** START **

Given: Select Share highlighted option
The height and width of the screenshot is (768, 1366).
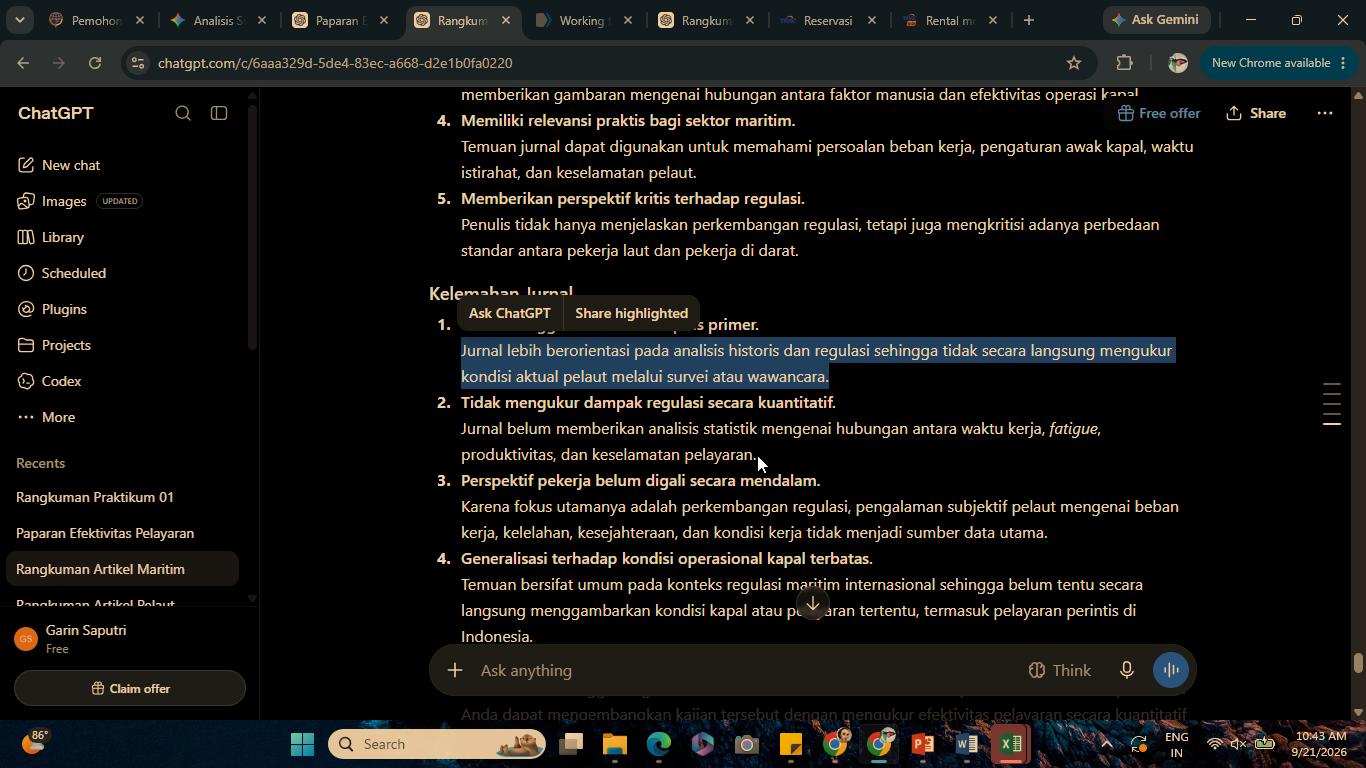Looking at the screenshot, I should tap(631, 313).
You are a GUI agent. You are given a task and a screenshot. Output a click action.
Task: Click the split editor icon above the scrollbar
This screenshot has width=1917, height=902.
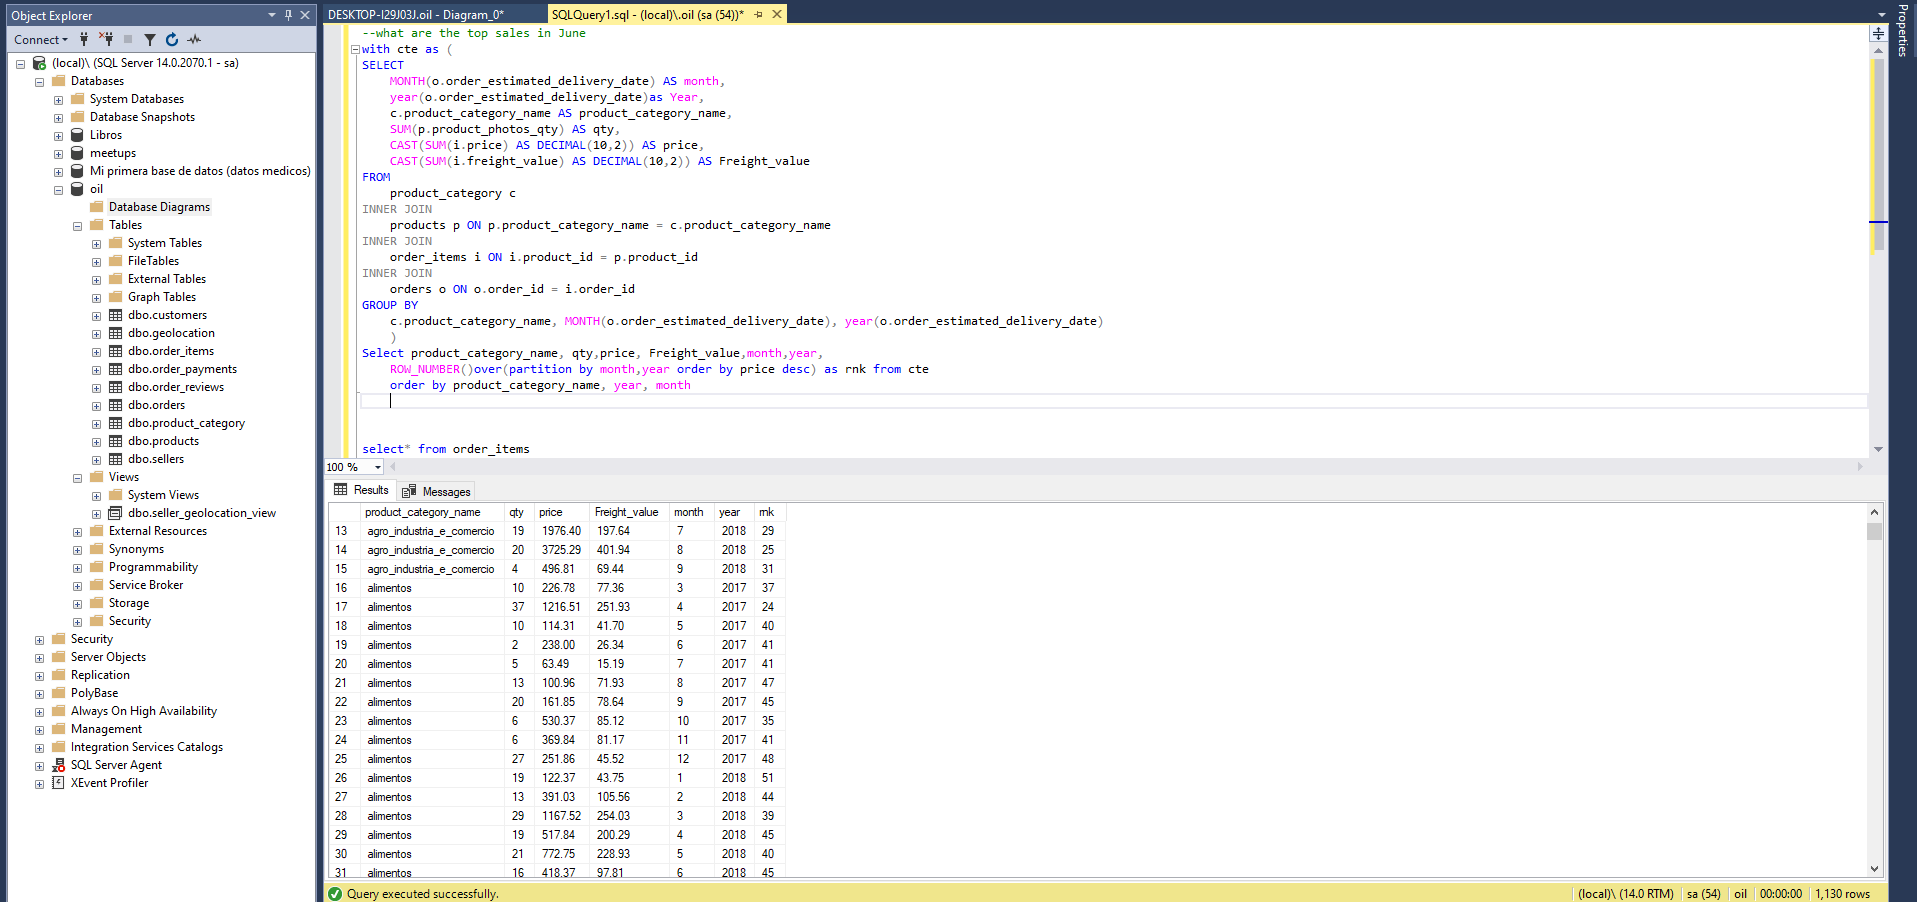click(x=1878, y=34)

** END **

Aim of the task: Return the material word for word, from the line containing "You are a GUI" through the end of the material, including both ends, and leave out the pictures.

Answer to the task:
You are a GUI agent. You are given a task and a screenshot. Output a click action.
Task: Click the split editor icon above the scrollbar
This screenshot has width=1917, height=902.
click(x=1878, y=34)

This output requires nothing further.